4 dicembre 2020
Aggiornato 18:00
Effetti dell’alcol

Chi non beve mai alcol sta peggio di chi ne beve poco

Secondo alcuni scienziati, chi si astiene dal consumo di alcol ha più problemi di salute rispetto a chi beve moderatamente

La salute è tutta una questione di equilibrio. Ogni alimento, sostanza o bevanda deve essere consumata in maniera bilanciata senza eccessi né difetti. E questo sembra valere anche per l’alcol. Diversi studi hanno messo in evidenza come dosi elevate possono mettere a serio rischio la nostra salute aumentando le probabilità di incappare in malattie epatiche, degenerative, cancro e demenza. Il problema, tuttavia, sembra presentarsi anche se non si beve affatto. Ecco i risultati pubblicati recentemente sulla rivista scientifica Addiction.

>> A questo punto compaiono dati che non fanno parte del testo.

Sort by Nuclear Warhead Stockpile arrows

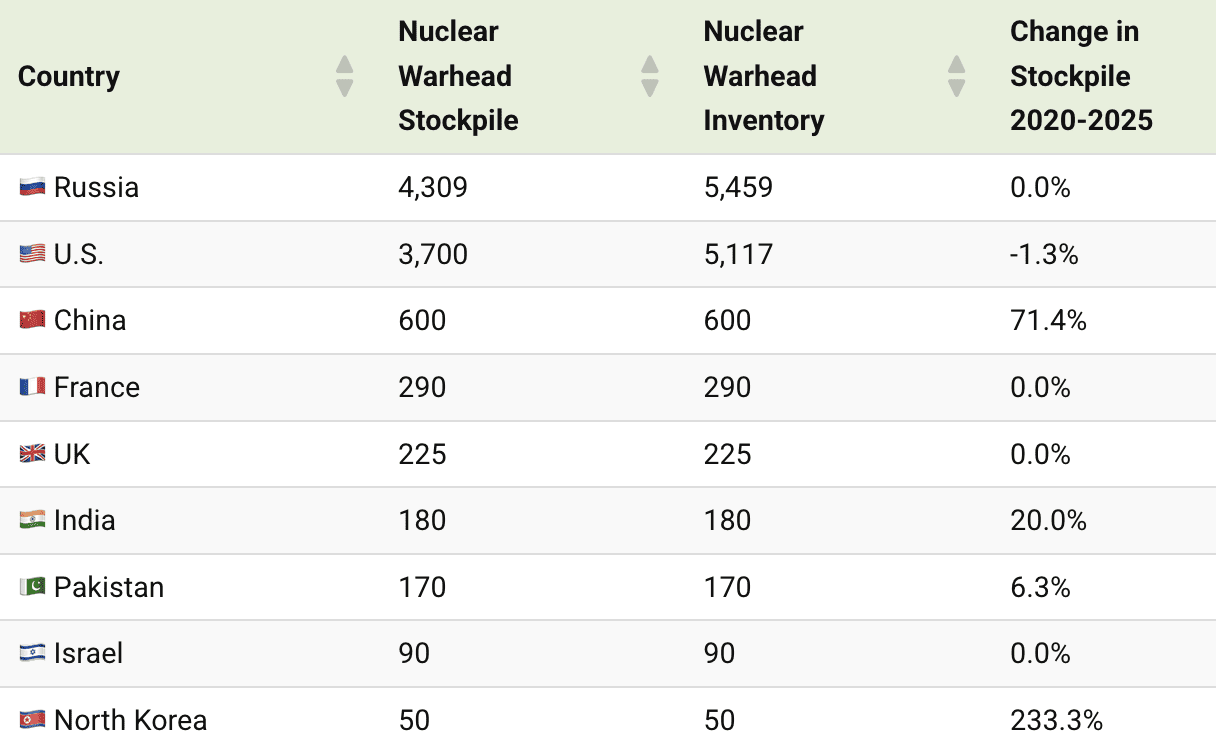[x=650, y=76]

Tassi di malattia più alti
Secondo quanto emerso da un recente studio che ha valutato anche i tassi di assenteismo lavorativo per le persone residenti nel Regno Unito, la Francia e la Finlandia, le persone che non bevono si vedono costrette a stare a casa per malattia esattamente come quelle che bevono tantissimo. I risultati sono stati ottenuti dai ricercatori del Finnish Institute of Occupational Health e hanno mostrato come le persone che non bevono alcolici hanno il 50% di possibilità in più di fare assenze legate a problemi di salute.

La soglia a basso rischio
Le persone che rischiavano di fare meno assenze a causa di problemi di salute erano quelle che consumavano mediamente 15 bicchieri di vino a settimana (7 per le donne). Gli studiosi non hanno preso in considerazione l’aumento di rischio di morte prematura o per malattie croniche. Inoltre, bisogna considerare il fatto che la maggior parte degli astemi proveniva dagli ambienti più poveri, generalmente associati a un tasso di malattia più elevato.

Perché accade tutto questo?
I ricercatori non sono riusciti a trovare una spiegazione valida del motivo per cui le persone astemie stanno male proprio come quelle che bevono tanto. Tuttavia, è possibile che «alcune malattie, o il loro trattamento, impediscano l'uso di alcool, il che può spiegare i rischi in eccesso tra gli astemi. Inoltre, i partecipanti considerati bevitori a rischio spesso possono essere selezionati dal mercato del lavoro, cioè, vanno in pensione presto o diventano disoccupati. Quindi, gli effetti avversi non si vedono in assenza dal lavoro a causa di malattia», spiega la dottoressa Jenni Ervasti.

Lo studio
Lo studio è stato eseguito su quasi cinquantamila persone occupate tra il 1985 e il 2004. Gli autori della ricerca ci tengono a sottolineare che seppure il loro lavoro presenta alcuni limiti, i risultati non devono essere presi sottogamba. «Non diciamo che l'astinenza causi problemi di salute, piuttosto che - per ragioni ancora non chiare - gli astemi hanno maggiori probabilità di stare male. Tuttavia, mentre i risultati non forniscono la prova che "l'alcol fa bene", suggeriscono che chi beve moderatamente generalmente non perde il lavoro per malattia», conclude il dottor James Nicholls.